TASK GOAL —
Translate the sentence "Now we upgraded to 9.6.2 with no improvement." from the PostgreSQL mailing-list reply below into Spanish.

SELECTED EXTRACT —

════════

Quick Links

Re: Performance issue after upgrading from 9.4 to 9.6

From:	Naytro Naytro <naytro(at)googlemail(dot)com>
To:	pgsql-hackers(at)postgresql(dot)org
Subject:	Re: Performance issue after upgrading from 9.4 to 9.6
Date:	2017-03-09 22:38:46
Message-ID:	CAHgVxQEZfP+UK8O1wqq+tn-yDsbKqBAhRMG8EhNCS+z_fXLLHw@mail.gmail.com
Views:	Raw Message \| Whole Thread \| Download mbox \| Resend email
Thread:
Lists:	pgsql-hackers

2017-03-09 20:19 GMT+01:00 Andres Freund <andres(at)anarazel(dot)de>:

> Hi,
>
> On 2017-03-09 13:47:35 +0100, Naytro Naytro wrote:
> > We are having some performance issues after we upgraded to newest
> > version of PostgreSQL, before it everything was fast and smooth.
> >
> > Upgrade was done by pg_upgrade from 9.4 directly do 9.6.1. Now we
> > upgraded to 9.6.2 with no improvement.

════════

DATASET ROWS —
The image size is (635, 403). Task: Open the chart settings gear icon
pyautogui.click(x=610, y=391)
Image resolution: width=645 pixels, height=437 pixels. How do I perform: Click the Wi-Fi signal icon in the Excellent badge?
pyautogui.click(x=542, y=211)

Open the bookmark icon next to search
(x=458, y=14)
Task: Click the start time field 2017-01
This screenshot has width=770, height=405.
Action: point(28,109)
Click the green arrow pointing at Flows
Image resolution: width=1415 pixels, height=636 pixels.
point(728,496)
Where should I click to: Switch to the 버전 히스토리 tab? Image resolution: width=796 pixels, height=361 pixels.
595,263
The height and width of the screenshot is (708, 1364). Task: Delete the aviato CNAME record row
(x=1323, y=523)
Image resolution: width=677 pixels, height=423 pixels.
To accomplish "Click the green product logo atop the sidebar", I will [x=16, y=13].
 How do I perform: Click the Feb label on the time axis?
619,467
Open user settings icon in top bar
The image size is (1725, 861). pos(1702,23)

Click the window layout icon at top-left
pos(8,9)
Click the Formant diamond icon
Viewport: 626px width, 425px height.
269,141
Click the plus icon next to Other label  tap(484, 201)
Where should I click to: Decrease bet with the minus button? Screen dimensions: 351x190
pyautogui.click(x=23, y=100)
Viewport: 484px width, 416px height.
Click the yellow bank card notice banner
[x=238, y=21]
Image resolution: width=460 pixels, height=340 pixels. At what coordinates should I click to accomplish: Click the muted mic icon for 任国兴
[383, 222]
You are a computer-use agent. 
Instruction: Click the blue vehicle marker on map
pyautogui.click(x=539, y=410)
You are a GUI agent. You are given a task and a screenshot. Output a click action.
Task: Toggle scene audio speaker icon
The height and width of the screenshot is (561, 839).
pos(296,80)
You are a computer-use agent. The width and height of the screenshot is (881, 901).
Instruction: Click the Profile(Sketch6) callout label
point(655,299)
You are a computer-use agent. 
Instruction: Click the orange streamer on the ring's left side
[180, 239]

════════

TASK ANSWER —
Ahora actualizamos a la 9.6.2 sin ninguna mejora.